In a statement, the South Korean government worried that “virtual currency trading is overheating irrationally… And we can no longer overlook this abnormal speculative situation.”
Indeed, several commentators have noted that, despite Bitcoin’s upward trend, the cryptocurrency has also experienced extreme price fluctuations, sometimes dipping several thousand dollars in a single day before rising again. Moreover, after South Korea announced its ban on anonymous trading, the price per coin dropped more than 9 percent overnight to around $14,000—a reflection of the currency’s volatility.
For this reason, Stephen Roach, an economist and Yale University senior fellow, has reportedly warned that Bitcoin is experiencing “a dangerous speculative bubble by any shadow or stretch of the imagination…and like all bubbles, they burst.”
Regulators in other countries are also monitoring the burgeoning cryptocurrency market. In the United States, Jay Clayton, Chairman of the U.S. Securities and Exchange Commission, has warned investors of potential scams and criminal activity arising from the decentralized and unregulated nature of cryptocurrency, reportedly stating that the market does not have “the important disclosures, processes and other investor protections that our securities laws require.”
The United Kingdom (UK) and European Union (EU) are also considering regulating cryptocurrency in the wake of its growth over the past year. Citing potential connections between cryptocurrencies and criminal activities such as money laundering and tax evasion, the UK’s Treasury stated that it would work in tandem with EU governments to bring virtual currency exchanges within anti-money laundering and counter-terrorism financing regulation.
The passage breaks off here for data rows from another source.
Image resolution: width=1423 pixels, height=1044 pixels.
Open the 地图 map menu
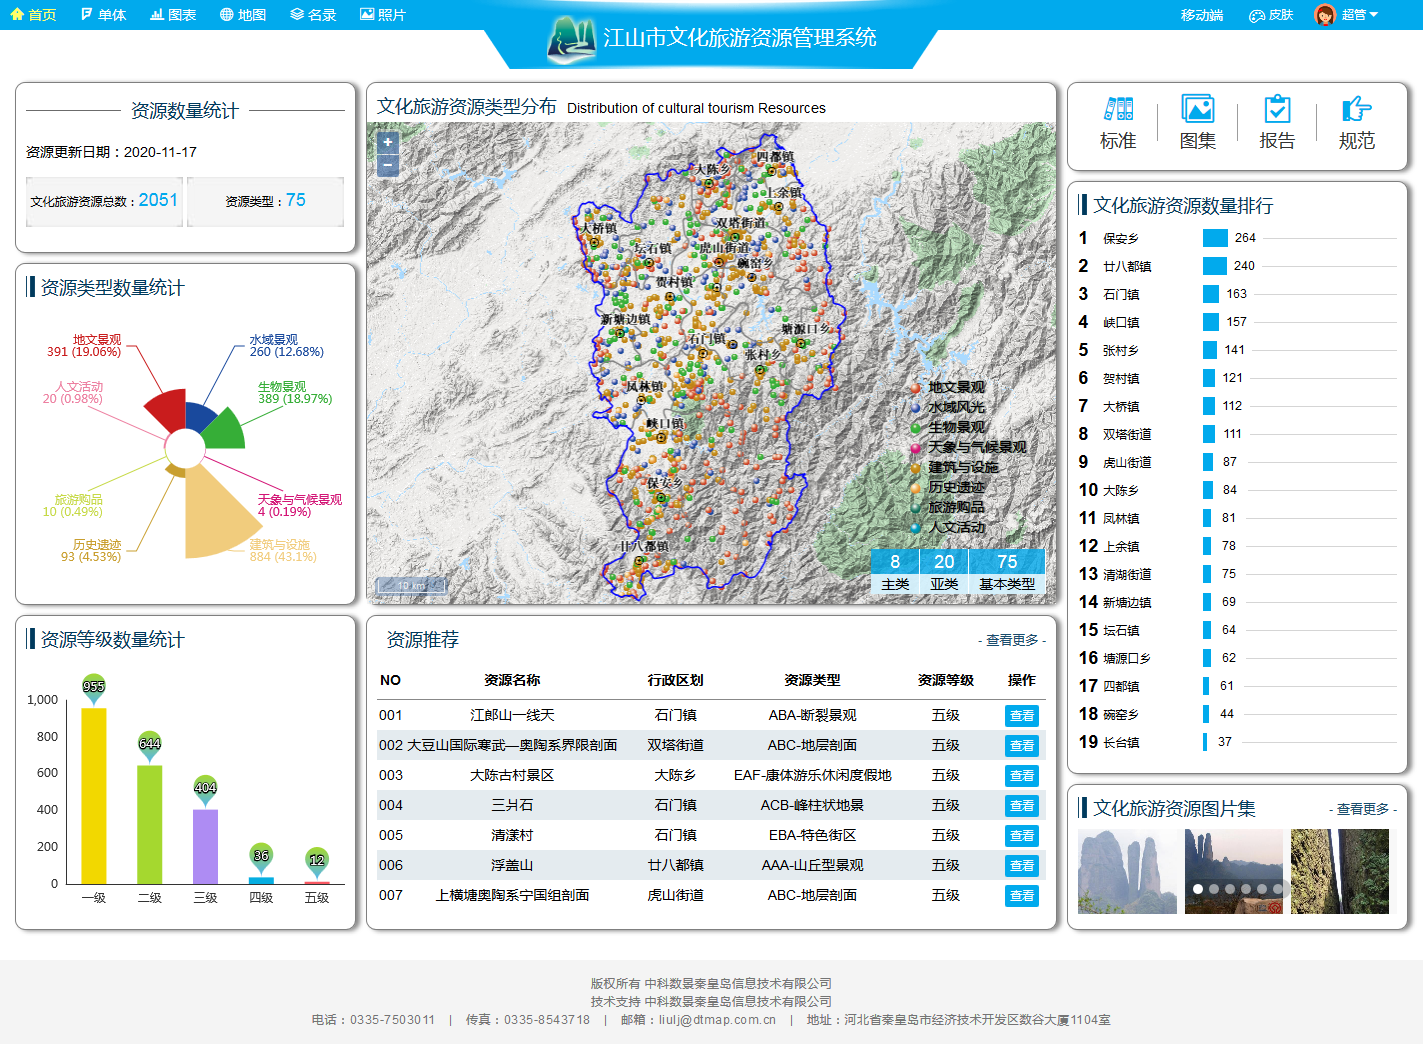[243, 15]
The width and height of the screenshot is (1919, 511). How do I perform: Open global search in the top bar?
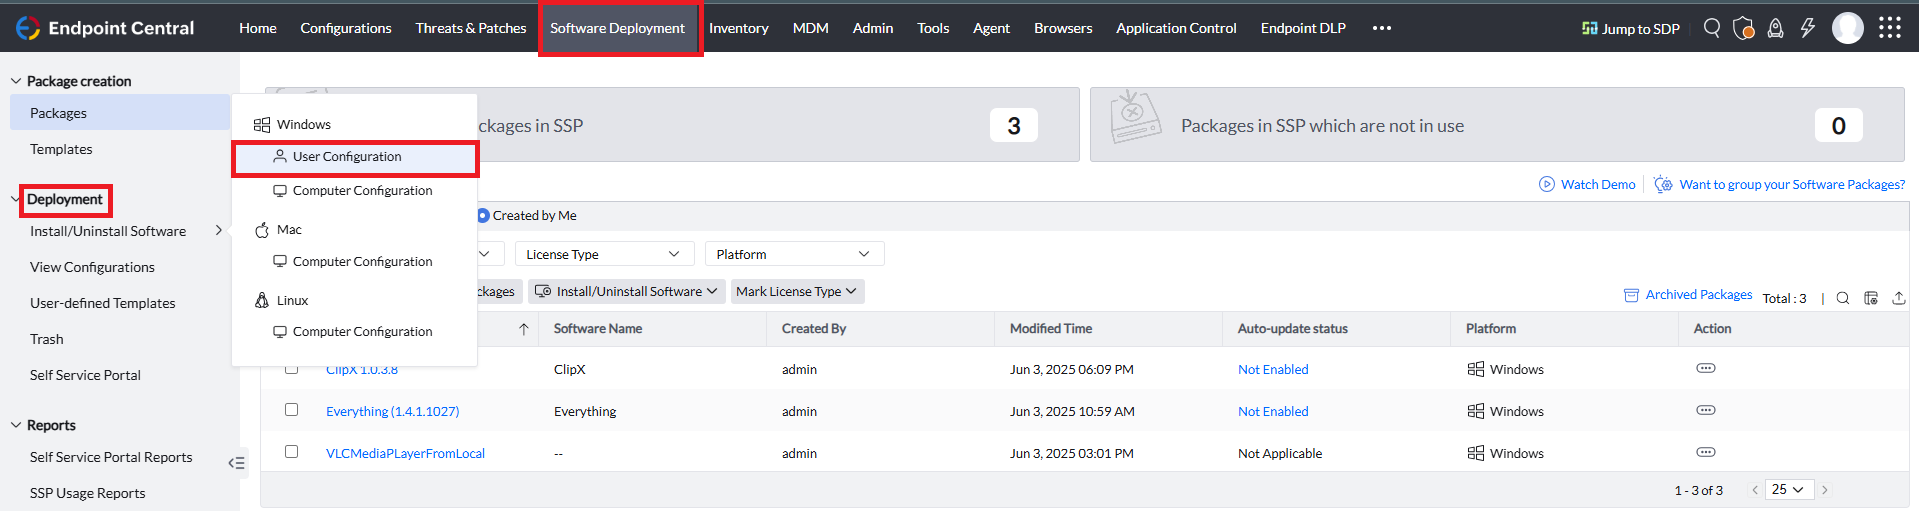(x=1712, y=28)
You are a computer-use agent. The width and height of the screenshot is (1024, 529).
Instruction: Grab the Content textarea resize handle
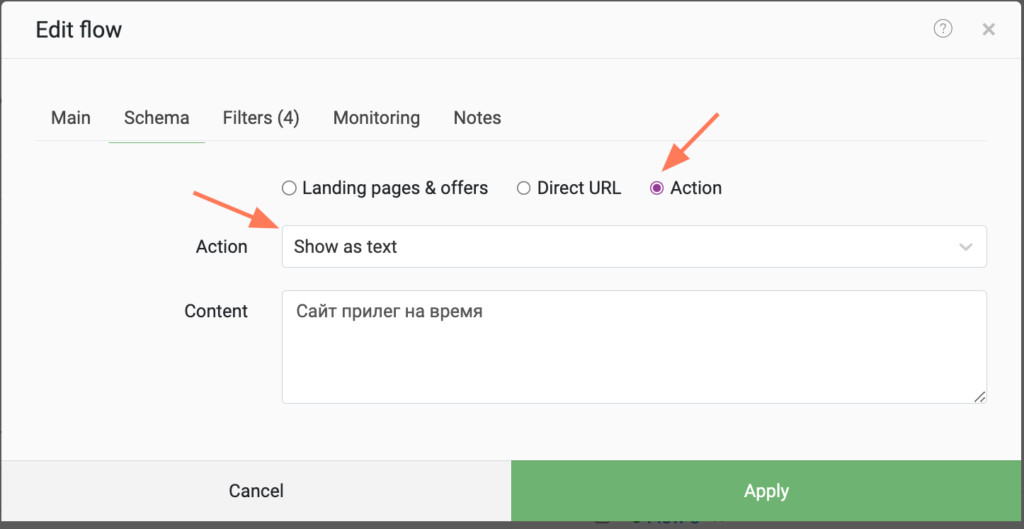click(980, 396)
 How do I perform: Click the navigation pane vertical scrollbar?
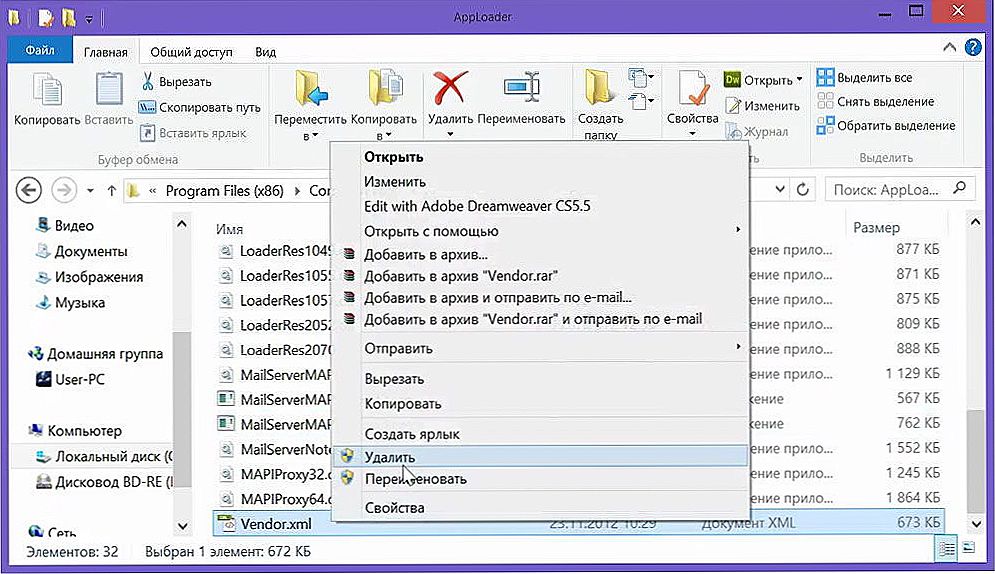click(x=182, y=380)
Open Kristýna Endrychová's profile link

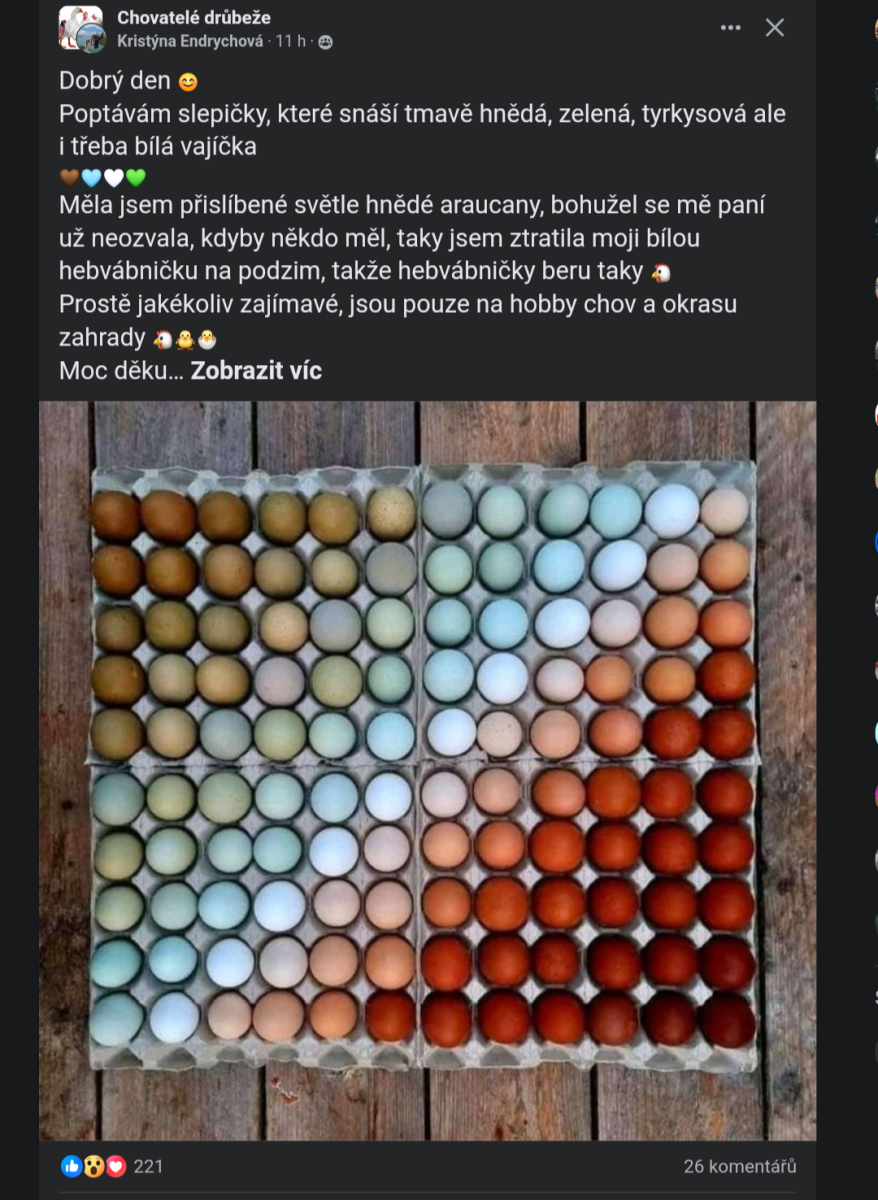(x=190, y=41)
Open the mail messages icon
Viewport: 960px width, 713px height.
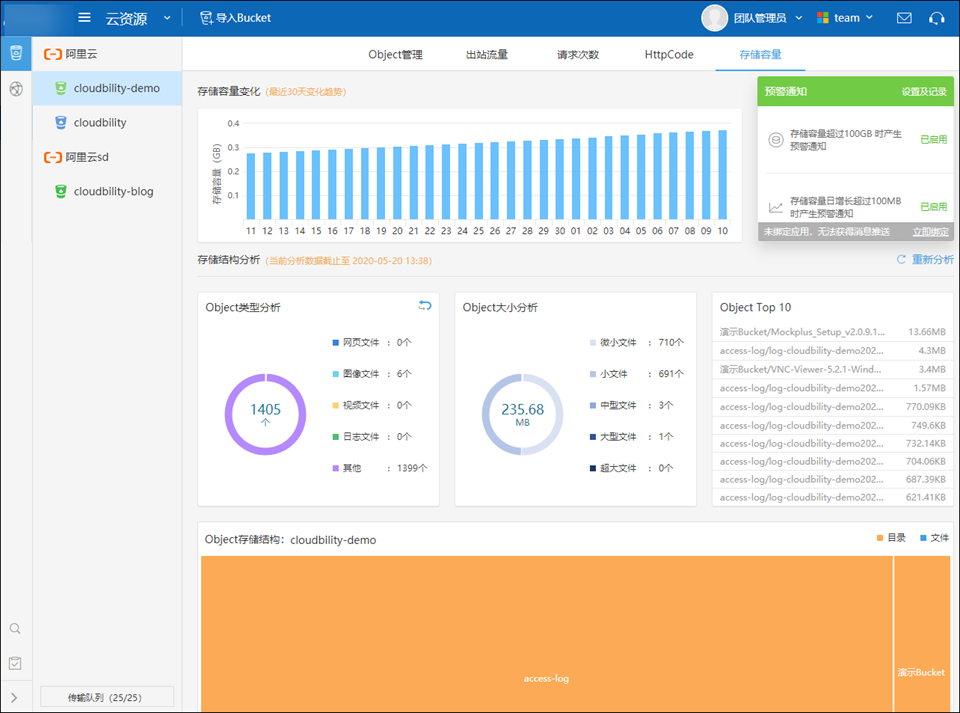pos(904,18)
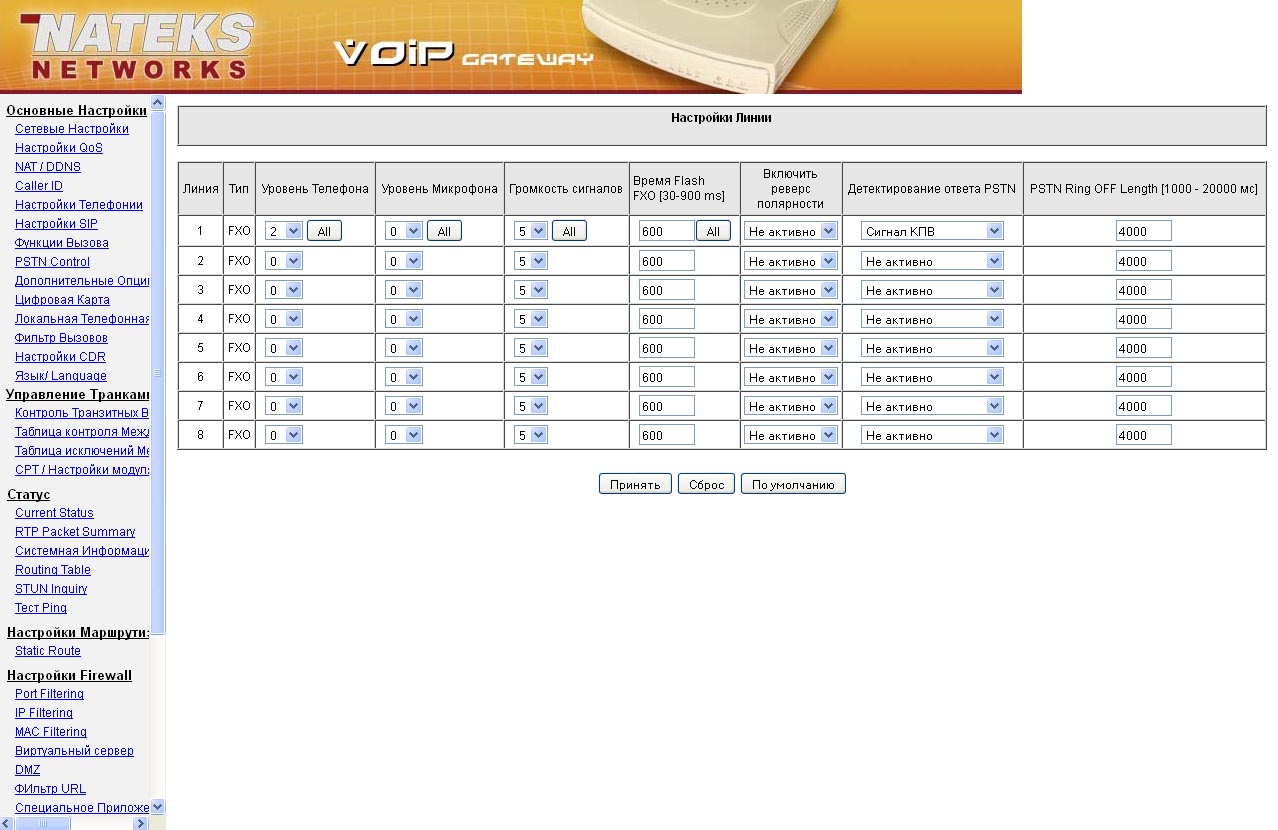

Along the lines of South Korea’s recent policy shift, an EU-wide plan would require cryptocurrency traders to disclose their identities, thus removing the anonymity that makes the virtual currency attractive to criminals.
Although “Bitcoin certainly fits the criterion” for a bubble asset susceptible to a market crash, according to some observers, many investors argue that the price of the coin will continue to rise. Thus, these observers view the currency’s volatility “as a necessary bump on the path to even higher valuations.”
The South Korean government’s ban on anonymous cryptocurrency trading came into effect on January 30, 2018.